In 2012 we faced the H3N2 infection (which prevailed in 2013 too) which poses as a very potent strain capable of causing future virus attacks too. Hence to gain insight into the possible origin virus outbreak in near future, we performed sequential and structural comparative analysis of hemagglutinin of influenza viral strains from 1918 to 2013 including past pandemics of 1977, 1968 and 1918 including H1NI, H3NI, H3N2 and new evolving H5N1. Therefore, in this paper, we have analyzed HA of influenza A/Ontario/001/2013(H3N2) and compared it with influenza A/Georgia/3058/2012(H3N2) which emerged in 2012 (prevailing in 2013 also) influenza A/California/07/2009(H1N1) (H1N1pdm09), influenza A/Perth/16-RGcH5-3/2009(H3N1), influenza A/Hong Kong/1/1968(H3N2), influenza A/South/Carolina/1/18(H1N1), influenza A/New Caledonia/20/1999(H1N1), influenza A/Kawasaki/173/2001(H1N1), influenza A Fujian/411/2002(H3N2), influenza A/Norway/807/2004(H3N2), influenza A/Vietnam/1203/2004(H5N1), influenza A/Wisconsin/67/2005(H3N2), influenza A/Indonesia/5/2005(H5N1), influenza A/Brisbane/10/2007(H3N2), Influenza A/Brisbane/59/2007(H1N1), influenza A/California/7/2004(H3N2), influenza A/Qingdao/2157/2009 (H3N2) strains for sequence variation as well as structural and antigenic divergence for a better understanding of viral pathogenesis and antigenicity, so that it might help in the appropriate drug designing.

Materials and methods

Sequences retrieval

For comparison between circulating H1 and H3 strains, we downloaded HA sequences of various strains from 1918 till reported 2013 strains from nucleotide database from National Center for Biotechnology Information (Table 1) (http://www.ncbi.nlm.nih.gov/nuccore). We included the sequences which were derived from human hosts and were important in causing pandemics in their era. Each sequence involved represents the viral strain of that particular year in which influenza caused pandemics. Sequences taken for this study involve influenza A/Ontario/001/2013(H3N2) (Accession No. AGD98956), influenza A/Georgia/3058/2012(H3N2) (Accession No. CY130194.1), influenza A/California/07/2009(H1N1) (H1N1pdm09) (Accession No. AFM72832.1), influenza A/Perth/16-RGcH5-3/2009(H3N1) (Accession No. CY110923.2), influenza A/Hong Kong/1/1968(H3N2) (Accession No. CY112249.1), influenza A/South/Carolina/1/1918(H1N1) (Accession No. AF117241.1), influenza A/New Caledonia/20/1999(H1N1) (Accession No. ABW80979.1), influenza A/Kawasaki/173/2001(H1N1) (Accession No. BAK86315.1), influenza A/Fujian/411/2002(H3N2) (Accession No. AFD64223.1), influenza A/Norway/807/2004(H3N2) (Accession No. ABI22074.1), influenza A/Vietnam/1203/2004(H5N1) (Accession No. EU122404.1), influenza A/Wisconsin/67/2005(H3N2) (Accession No. ABW80978.1), influenza A/Indonesia/5/2005(H5N1) (Accession No. EU146622.1), influenza A/Brisbane/10/2007(H3N2) (Accession No. ABW23353.1), influenza A/Brisbane/59/2007(H1N1) (Accession No. AET50439.1), and influenza A/Qingdao/2157/2009 (H3N2) (Accession No. ADL39170.1).

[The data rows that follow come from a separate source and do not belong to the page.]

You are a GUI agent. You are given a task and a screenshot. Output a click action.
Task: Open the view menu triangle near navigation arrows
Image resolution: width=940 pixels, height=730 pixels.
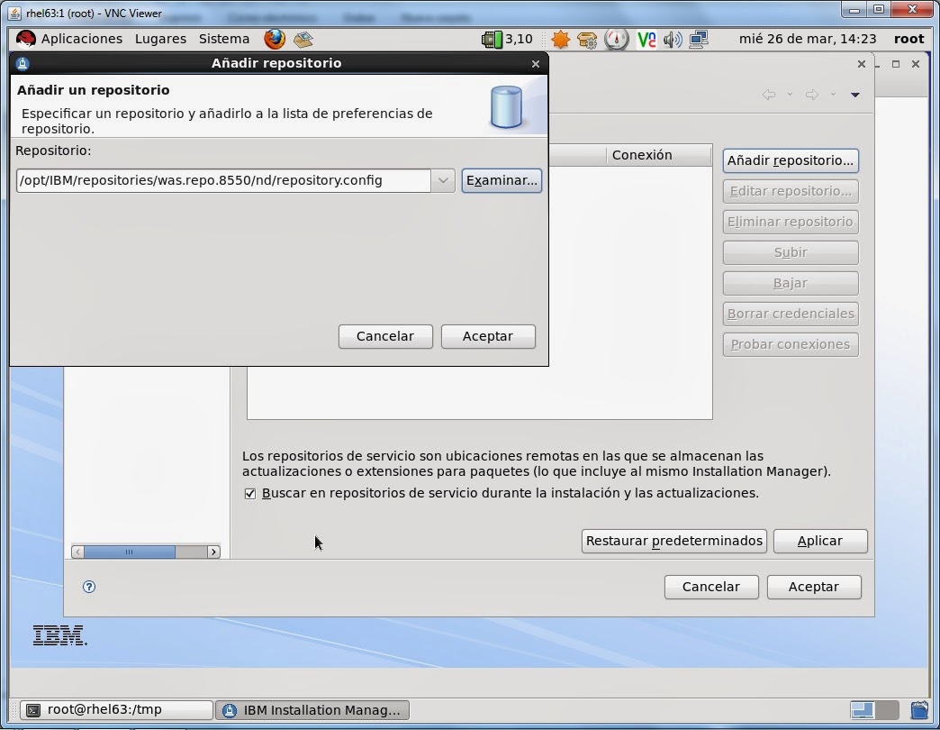pos(855,94)
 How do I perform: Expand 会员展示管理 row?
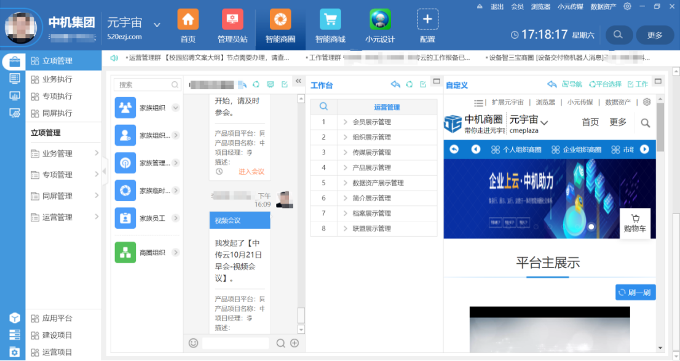pos(346,122)
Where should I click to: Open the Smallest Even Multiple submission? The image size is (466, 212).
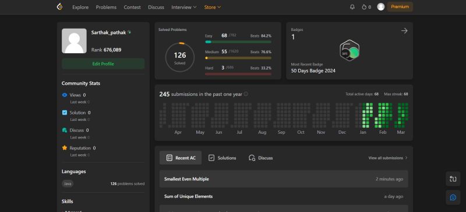[284, 179]
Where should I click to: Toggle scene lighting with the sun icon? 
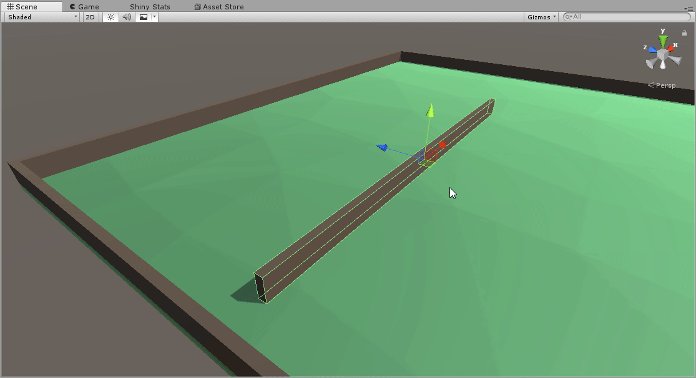pos(110,17)
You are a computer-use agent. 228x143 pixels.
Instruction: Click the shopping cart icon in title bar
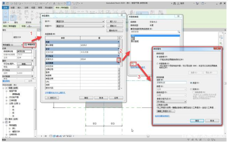197,3
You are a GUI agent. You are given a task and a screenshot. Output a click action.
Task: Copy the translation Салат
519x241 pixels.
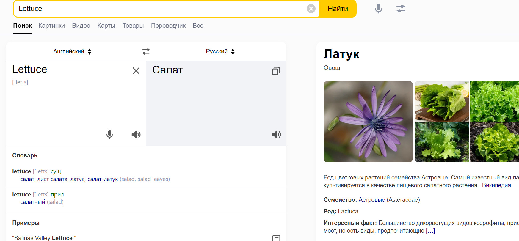pos(276,71)
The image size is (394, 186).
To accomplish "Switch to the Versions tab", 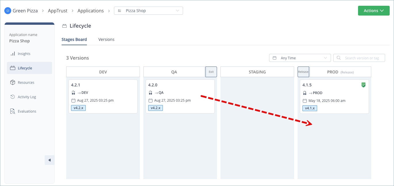I will pyautogui.click(x=106, y=39).
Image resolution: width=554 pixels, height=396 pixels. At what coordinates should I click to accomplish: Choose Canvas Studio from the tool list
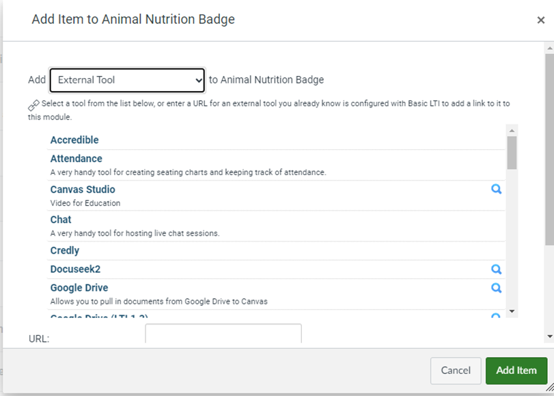tap(83, 189)
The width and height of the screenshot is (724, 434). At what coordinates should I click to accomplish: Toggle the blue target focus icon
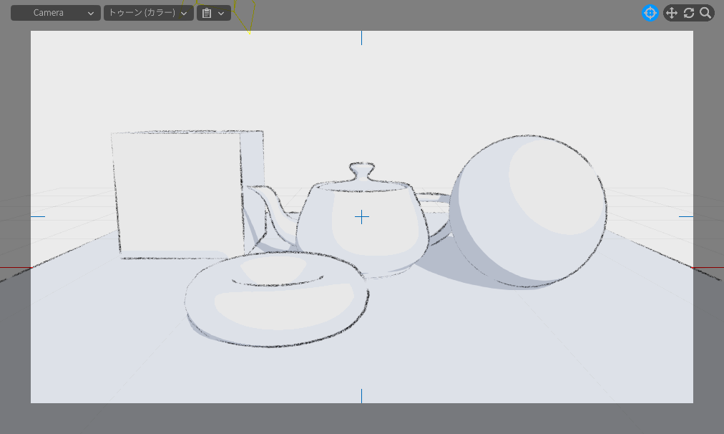tap(650, 13)
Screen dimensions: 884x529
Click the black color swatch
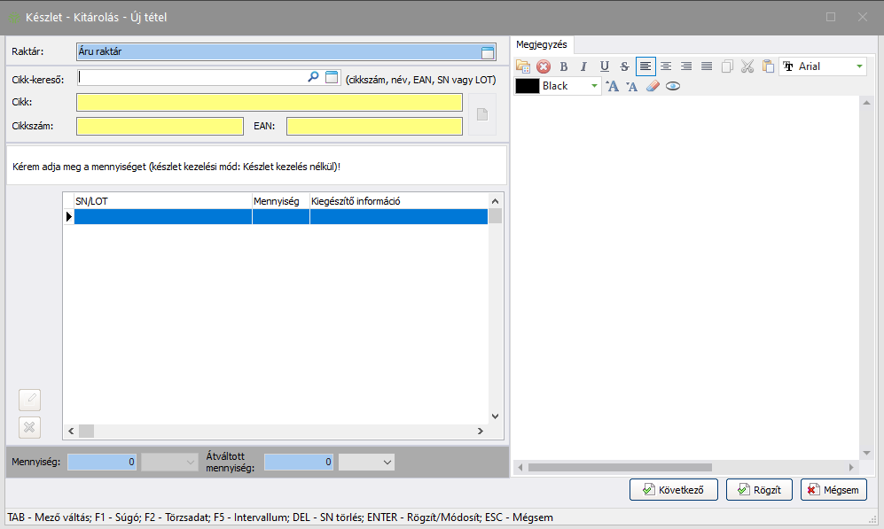tap(528, 86)
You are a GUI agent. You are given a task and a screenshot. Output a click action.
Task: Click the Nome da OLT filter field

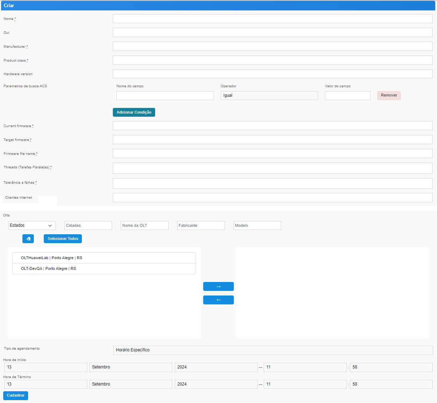(x=144, y=226)
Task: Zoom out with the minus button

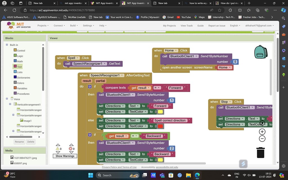Action: point(262,138)
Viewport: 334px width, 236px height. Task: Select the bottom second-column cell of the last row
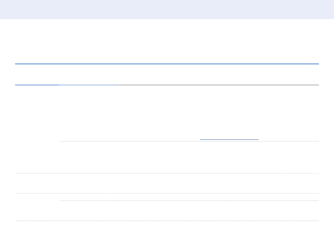(x=88, y=211)
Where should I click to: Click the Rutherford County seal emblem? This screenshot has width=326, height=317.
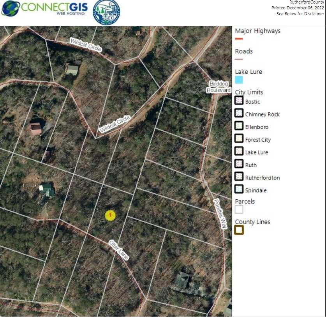[x=106, y=12]
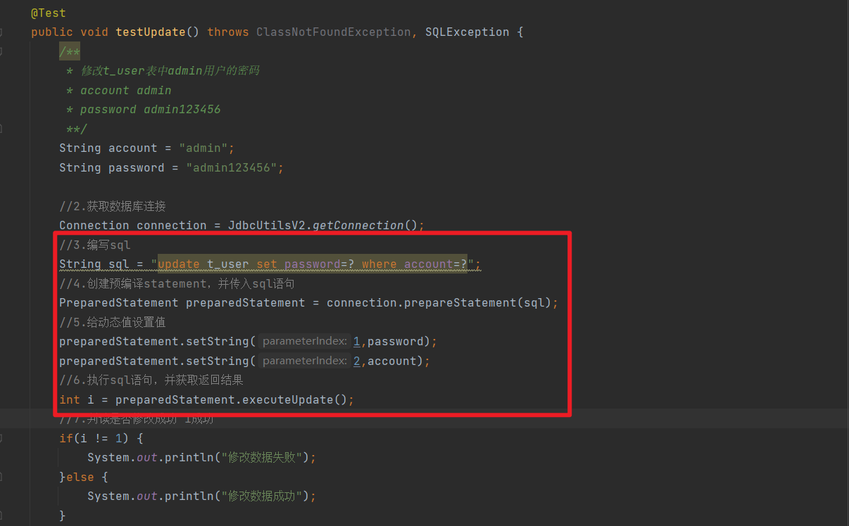Click the "admin" account string literal
The width and height of the screenshot is (849, 526).
pos(205,148)
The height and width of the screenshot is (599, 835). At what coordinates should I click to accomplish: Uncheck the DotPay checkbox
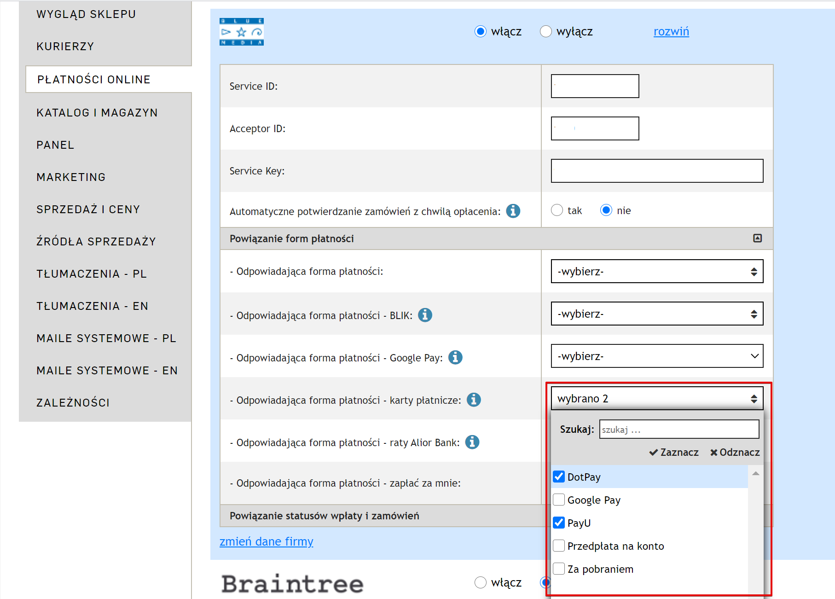pyautogui.click(x=559, y=477)
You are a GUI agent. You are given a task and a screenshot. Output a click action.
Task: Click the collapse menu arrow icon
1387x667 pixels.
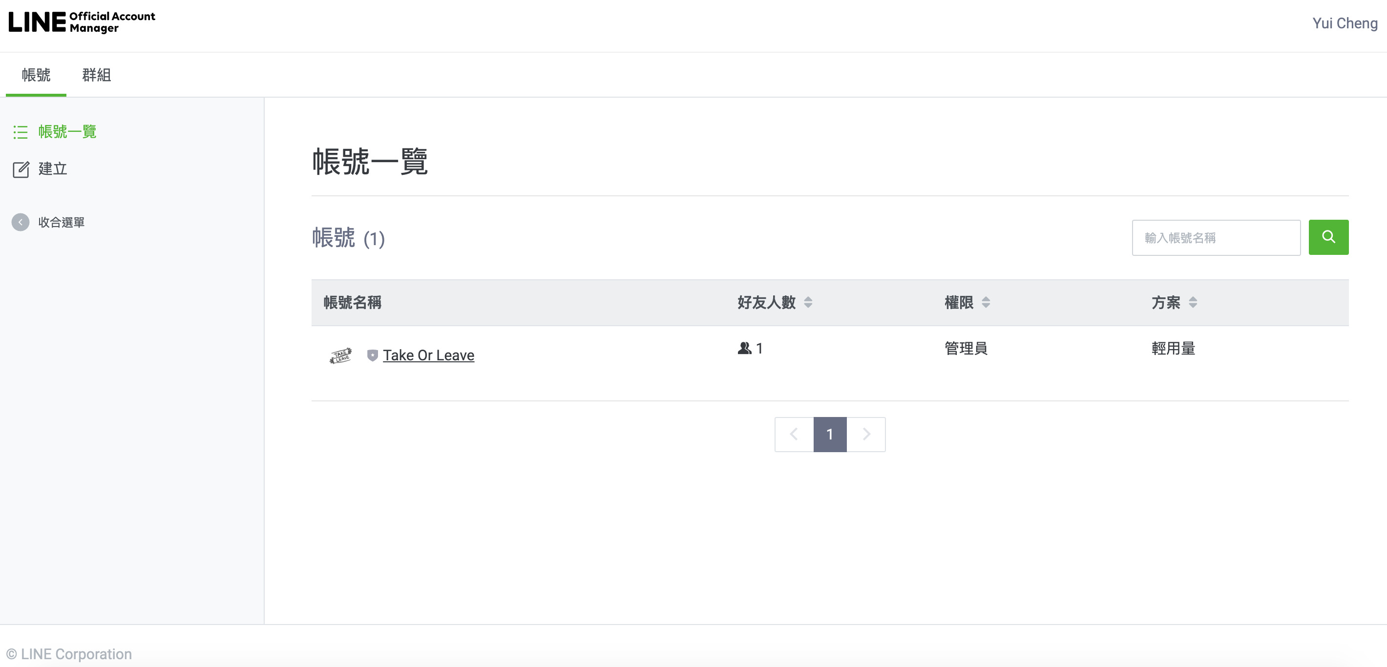pyautogui.click(x=20, y=222)
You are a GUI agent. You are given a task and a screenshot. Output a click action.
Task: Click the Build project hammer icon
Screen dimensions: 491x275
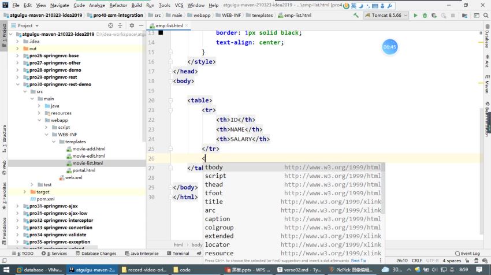[356, 16]
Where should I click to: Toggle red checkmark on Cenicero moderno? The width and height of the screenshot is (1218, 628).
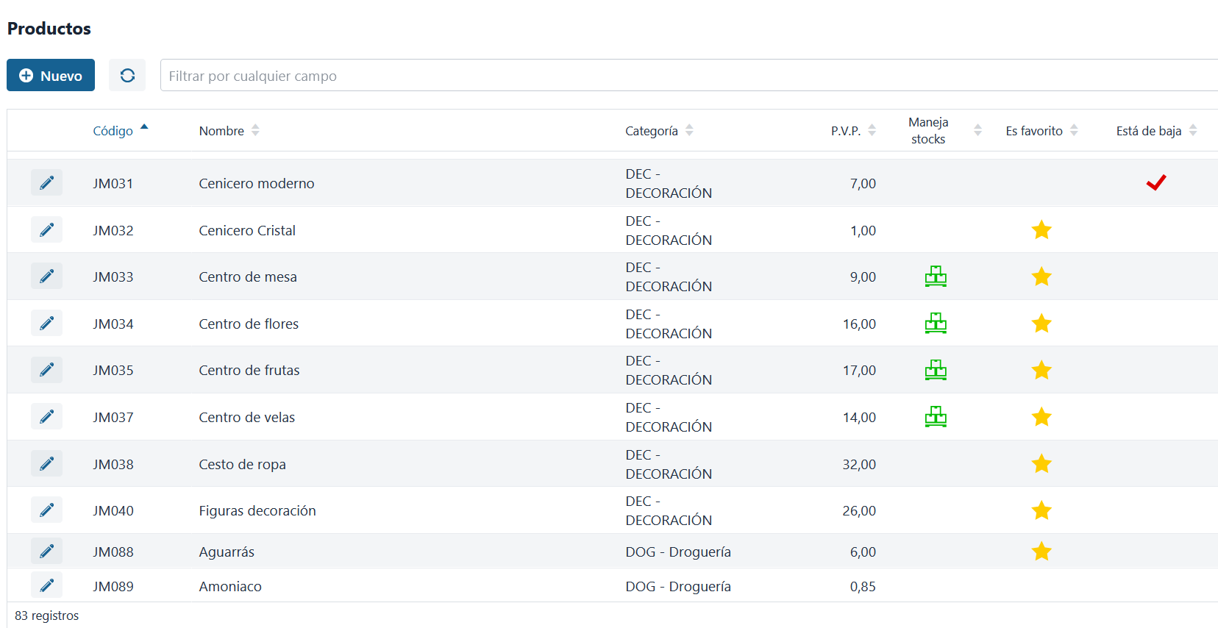pos(1156,182)
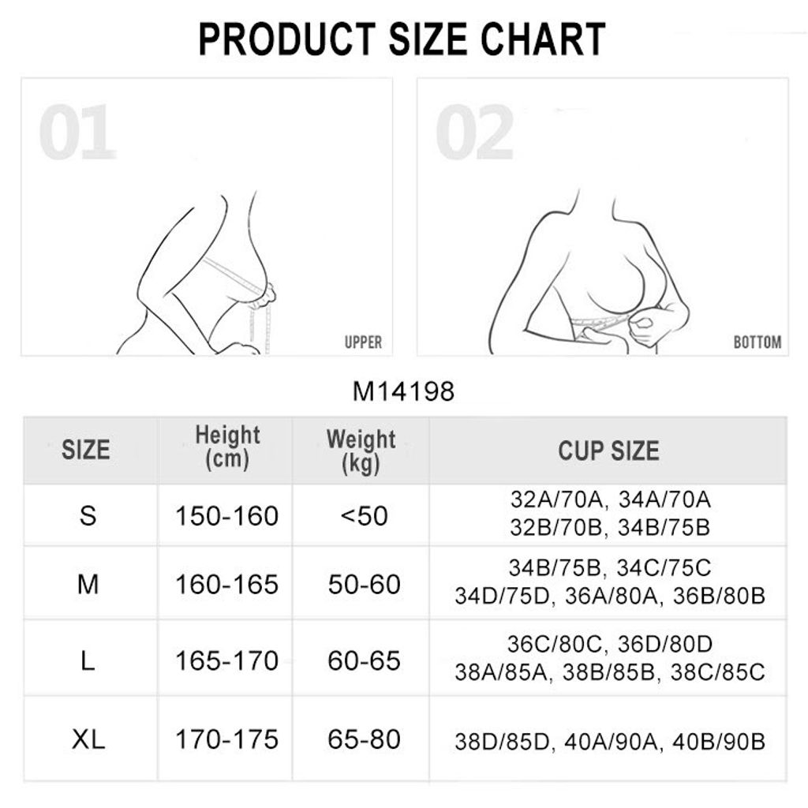Select the CUP SIZE column header
808x808 pixels.
tap(608, 450)
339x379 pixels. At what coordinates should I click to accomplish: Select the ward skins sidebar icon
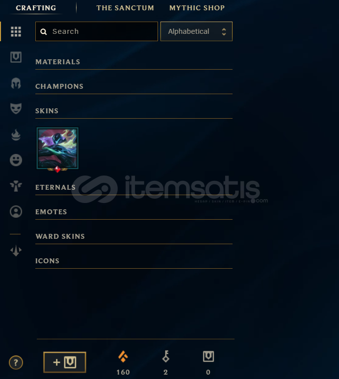[x=16, y=186]
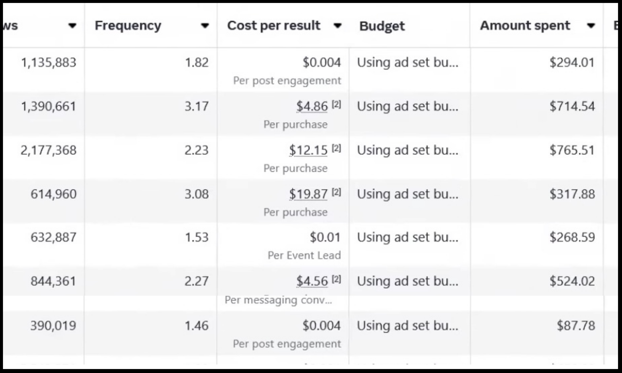622x373 pixels.
Task: Open the Amount spent column dropdown arrow
Action: pyautogui.click(x=591, y=26)

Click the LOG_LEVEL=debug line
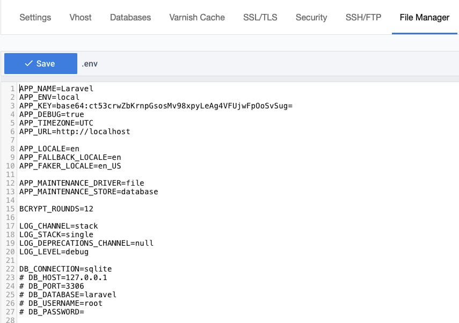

Sequence divergence and phylogenetic analysis

Virus strains were selected for further analysis based on their Hemagglutinin (HA) gene. All HA sequences of the included viral strains were aligned using an interactive multiple sequence alignment tool Clustal W (http://www.ebi.ac.uk/Tools/clustalw2/index.html) [28]. Based on amino acid composition all the sequences were involved for analysis. We analyzed the sequence divergence of 1918 HIN1, 1968 H3N2, 1999 H1N1, 2001 H1N1, 2002 H3N2, 2004 H3N2, 2005 H5N1, 2005 H3N2, 2005 H5N1, 2007 H3N2, 2007 H1N1, 2009 H1N1, 2009 H3N1, 2009 H3N2, 2012 H3N2 and 2013 H3N2 strains by aligning their HA amino acid sequences by using ClustalW. Mega multiple Sequence alignment software was also used for the alignment. MEGA is an integrated tool for conducting sequence alignment. The alignment shows comparison of all eight genome segment alignment datasets (PB2, PB1, PA, HA, NP, NA, M, and NS) but we involved comparison of HA only as it is the most important gene which has a crucial role in influenza evolution.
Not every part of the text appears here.